This post is the connected version of this one.
$\require{AMScd}$Let $\mathcal{C}$ be a tensor category over $\mathbb{C}$ and let $M$ be a Frobenius algebra object in $\mathcal{C}$. Recall that a Frobenius algebra object is self-dual. A Frobenius subalgebra object of $M$ is a Frobenius algebra object $X$ equipped with a monomorphism $i_X: X \to M$, which is compatible with the algebra and unit structures (although not necessarily with the coalgebra and counit structures, otherwise $i_X$ would be an isomorphism); moreover, let us also assume here that $i_X^* \circ i_X = {\rm id}_X$ and $i_X^{**} = i_X$.
Following [Fr64, $\S$1.5], $(X, i_X)$ is a subobject of $M$ (more precisely, a representative of an equivalence class), and these subobjects form a poset.
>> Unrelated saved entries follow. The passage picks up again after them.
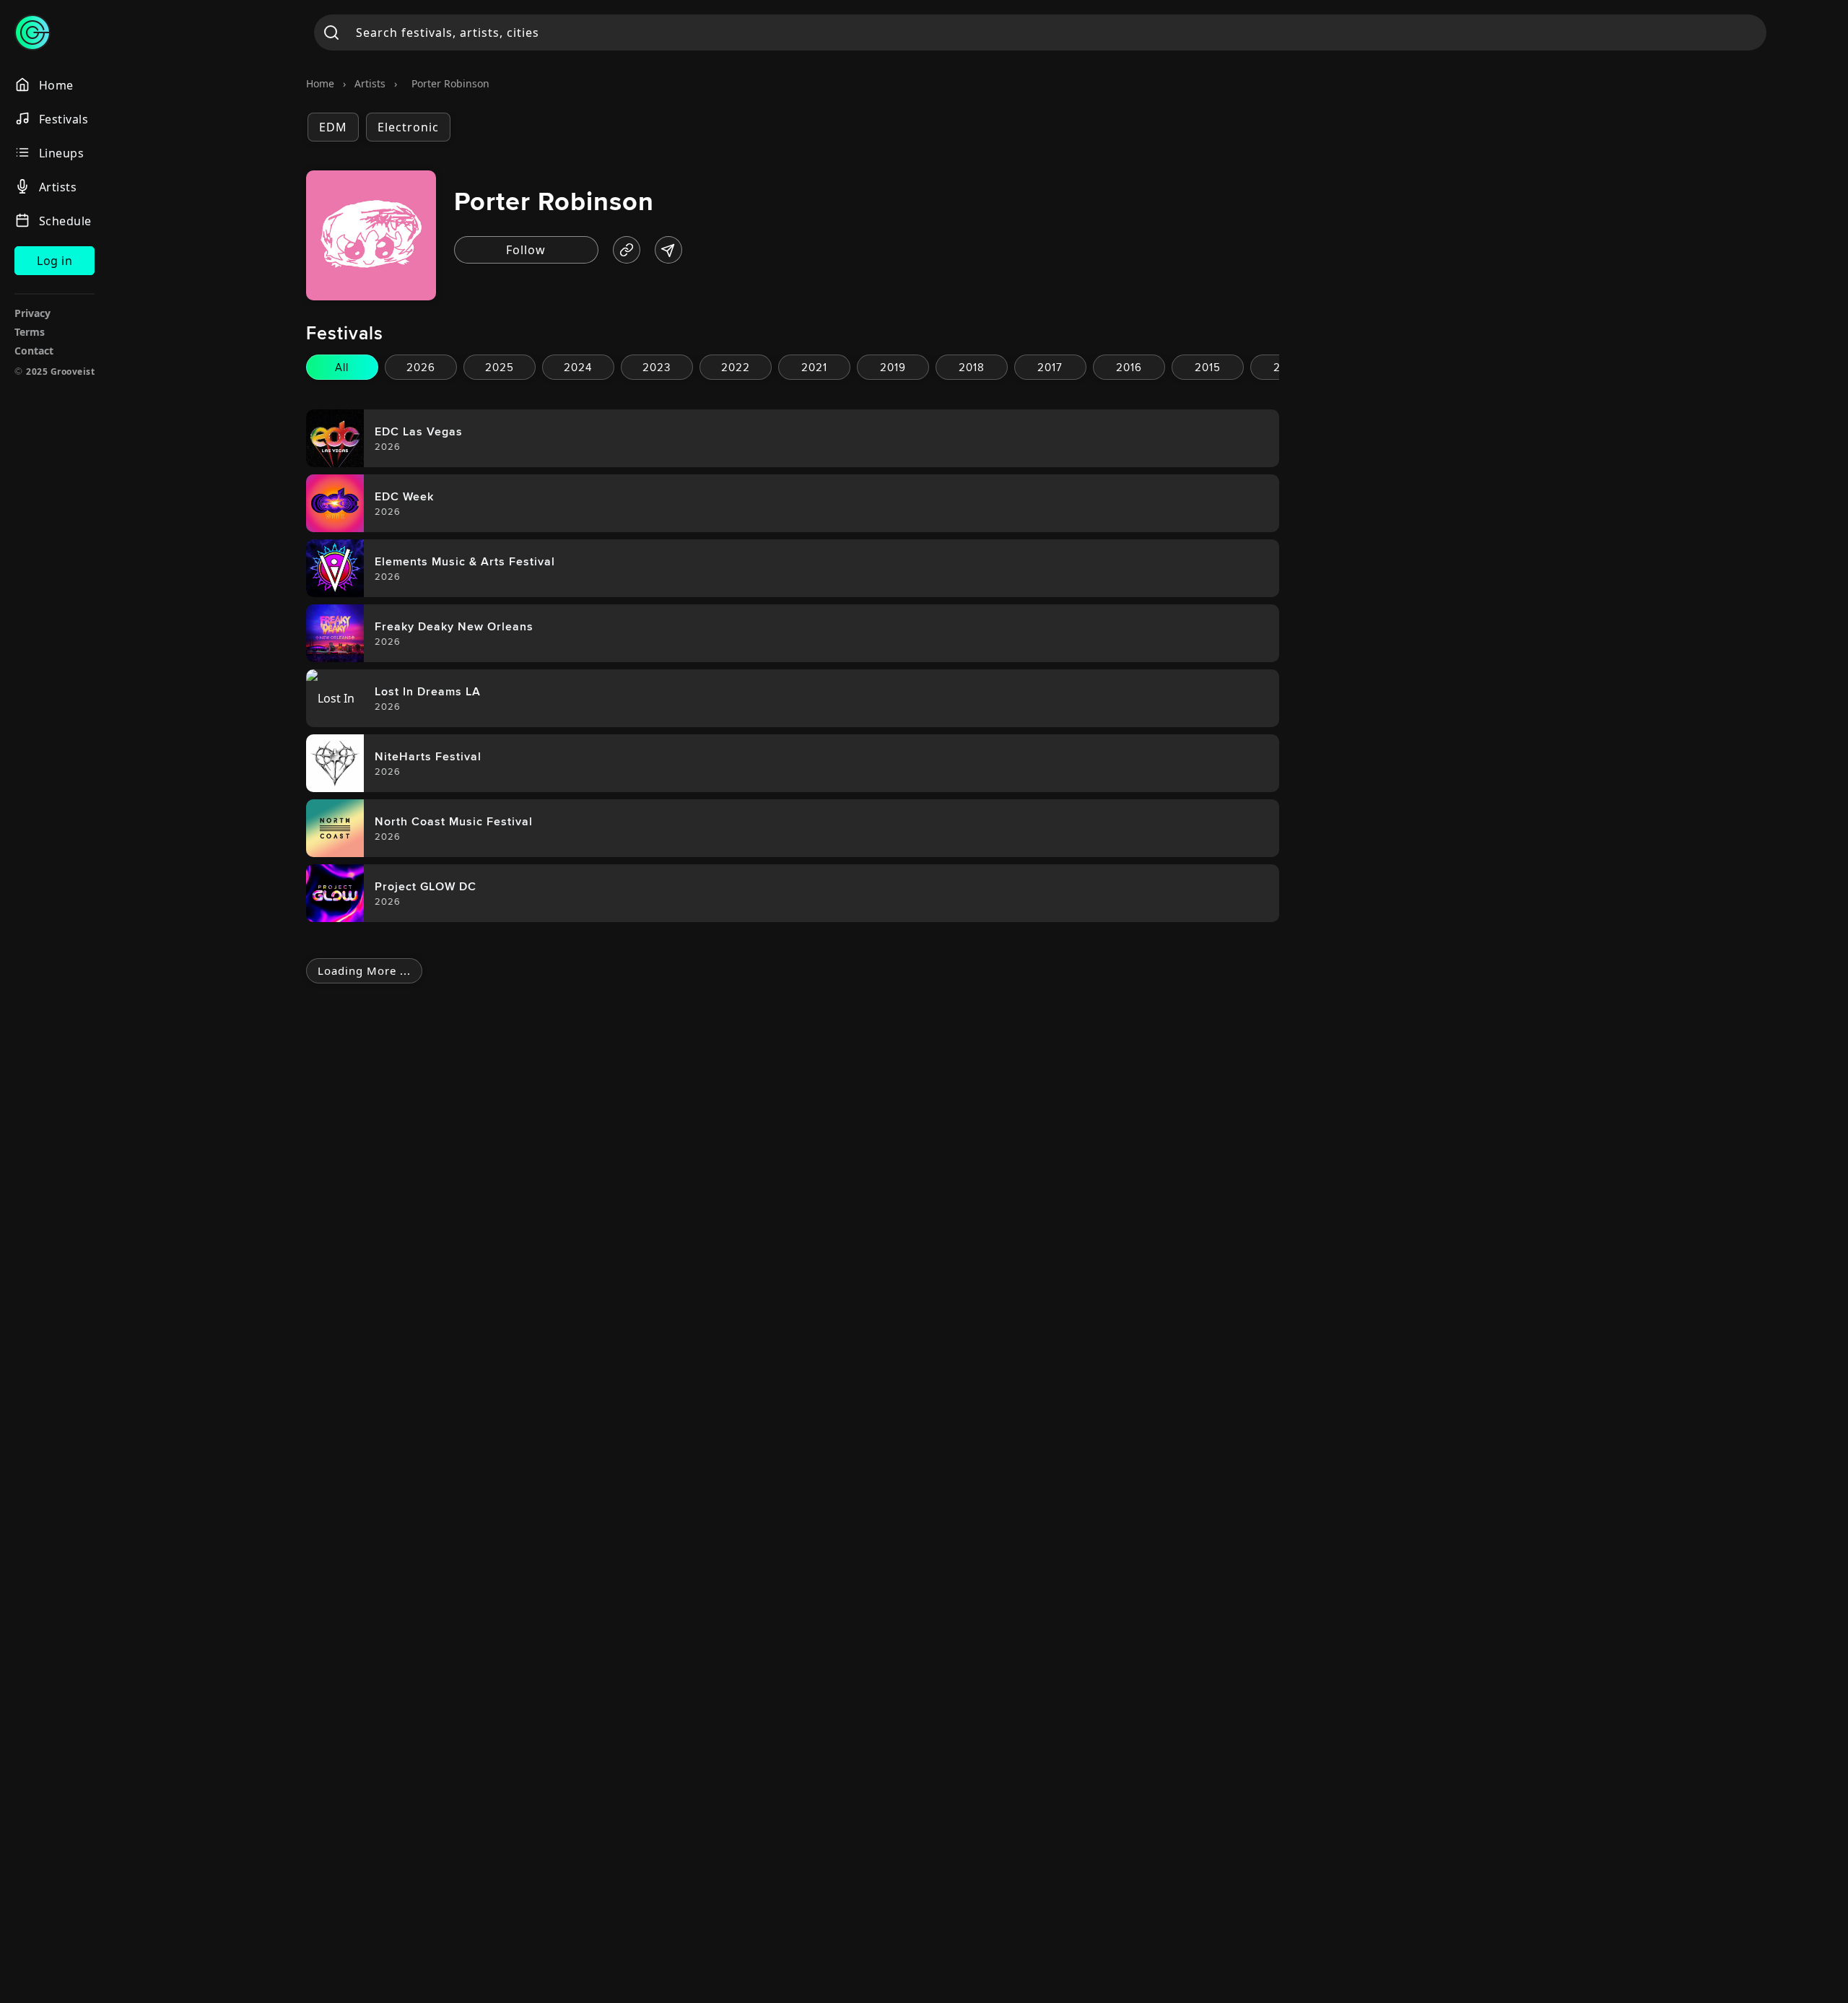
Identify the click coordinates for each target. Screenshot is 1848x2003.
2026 (420, 367)
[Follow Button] (526, 250)
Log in (54, 261)
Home (320, 83)
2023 (656, 367)
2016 (1129, 367)
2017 (1050, 367)
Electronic (408, 127)
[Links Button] (626, 250)
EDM (333, 127)
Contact (33, 350)
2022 (735, 367)
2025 (499, 367)
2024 (578, 367)
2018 (972, 367)
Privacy (32, 313)
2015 (1208, 367)
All (342, 367)
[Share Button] (668, 250)
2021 (814, 367)
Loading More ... (364, 970)
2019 (893, 367)
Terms (29, 332)
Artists (369, 83)
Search (331, 32)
The intersection $A \cap B$ of two subobjects $A$ and $B$ is defined in [Fr64, $\S$2.1] as the greatest lower bound, and it is proven to be the pullback as displayed in the following diagram:
$$ \begin{CD} A \cap B @>j_A>> A \\ @VVj_BV @VVi_AV \\ B @>i_B>> M \end{CD} $$
Assume that $A$ and $B$ are Frobenius subalgebra objects of a connected Frobenius algebra object $M$ (i.e. ${\rm Hom}_{\mathcal{C}}(1, M)$ is one-dimensional).
Question: Is it true that $A \cap B$ is also a Frobenius subalgebra object of $M$?
A Frobenius algebra object is self-dual, and to prove that $A \cap B$ is a Frobenius subalgebra object of $M$, I first need to prove that it is self-dual. In the more general case where $A$, $B$, and $M$ are just assumed to be self-dual, then $A \cap B$ is self-dual in the semisimple case but does not necessarily remain so otherwise. For counterexamples, see the answer to this post.
If the notations are consistent, the Frobenius algebras are precisely the Frobenius algebra objects in the tensor category ${\rm Vec}$, where counterexamples exist, see the answer to this post. Assuming that the Frobenius algebra object is connected allows us to avoid ${\rm Vec}$.
If the above question has a negative answer, I wonder if there is a more appropriate way to define such an intersection to yield a positive answer.
Reference:
[Fr64] Freyd, Peter. Abelian Categories: An Introduction to the Theory of Functors. Harper's Series in Modern Mathematics. Harper & Row, Publishers, New York, 1964. xi+164 pp.